■ BRIEF 1
In the forum thread about breeding advice, list every condition that BlueSpark says means a horse should not be bred.
■ BRIEF 2
Carry the forum thread about breeding advice forward with a few more sentences, starting right after its last line.

■ SELECTED PASSAGE

I do not critique the horses on the Picture Forum (for instance).


----------



## BlueSpark (Feb 22, 2012)

> No one has been rude


 I didn't say they had. I just said that the op didn't ask for a breeding critique, so I wasn't going to comment on that.

I find it gets pretty redundant. If its not sterilized, people get breeding advice, and it is almost always the exact same thing. We should almost have a "read this first" statement telling people, if it has any significant faults, no papers, less than world class bloodlines, any chance of hereditary issues, temperament problems or hasn't proven itself, it should not be bred. We could even include the cliche'd but accurate phrase "a good stallion makes a great gelding". Then we can stop repeating it on every thread.

[Entries on where items appear]
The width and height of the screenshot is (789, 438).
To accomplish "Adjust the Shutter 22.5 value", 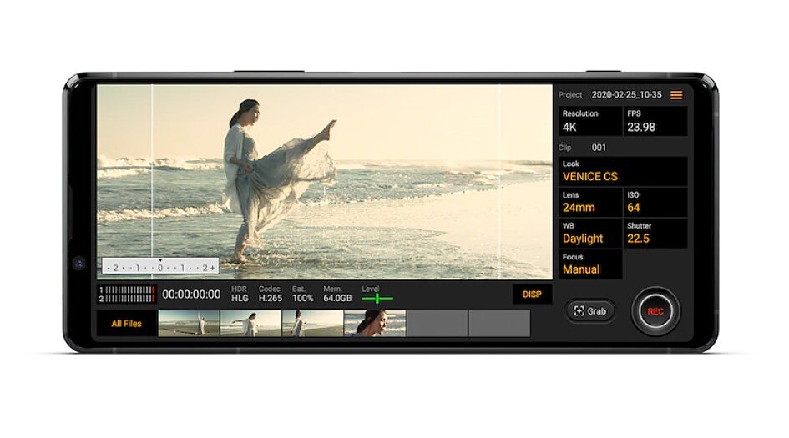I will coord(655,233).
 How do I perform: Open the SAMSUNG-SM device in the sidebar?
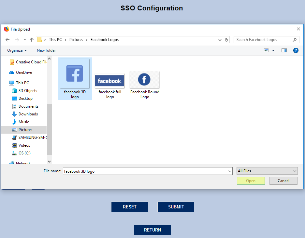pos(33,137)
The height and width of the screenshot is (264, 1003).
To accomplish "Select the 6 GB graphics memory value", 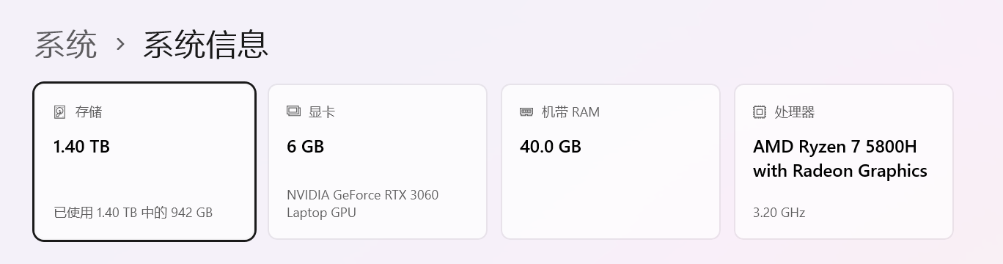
--
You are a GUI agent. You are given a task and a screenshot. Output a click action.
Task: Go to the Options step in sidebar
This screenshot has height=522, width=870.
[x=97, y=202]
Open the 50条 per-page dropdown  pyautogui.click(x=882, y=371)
==
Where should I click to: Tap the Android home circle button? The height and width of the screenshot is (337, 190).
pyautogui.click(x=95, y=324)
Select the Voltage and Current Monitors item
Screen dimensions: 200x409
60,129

■ TASK OUTPUT 1
- Has any significant faults
- Has no papers
- Has less than world class bloodlines
- Has any chance of hereditary issues
- Has temperament problems
- Hasn't proven itself

■ TASK OUTPUT 2
I very much respect the critiques and information given by the other posters on this thread(and area of the forum), the breeding portion just seems very repetitive, that's all.


----------



## Elana (Jan 28, 2011)

Yes. It is repetitive. The reason it is repeated is so many horses are bred that should not be.


----------



## ButtInTheDirt (Jan 16, 2011)

I want to thank you all for your critique. I did ask for honesty, and that is exactly what I got. I am not offended in any way for people pointing out his flaws, that is exactly what I needed, no more no less.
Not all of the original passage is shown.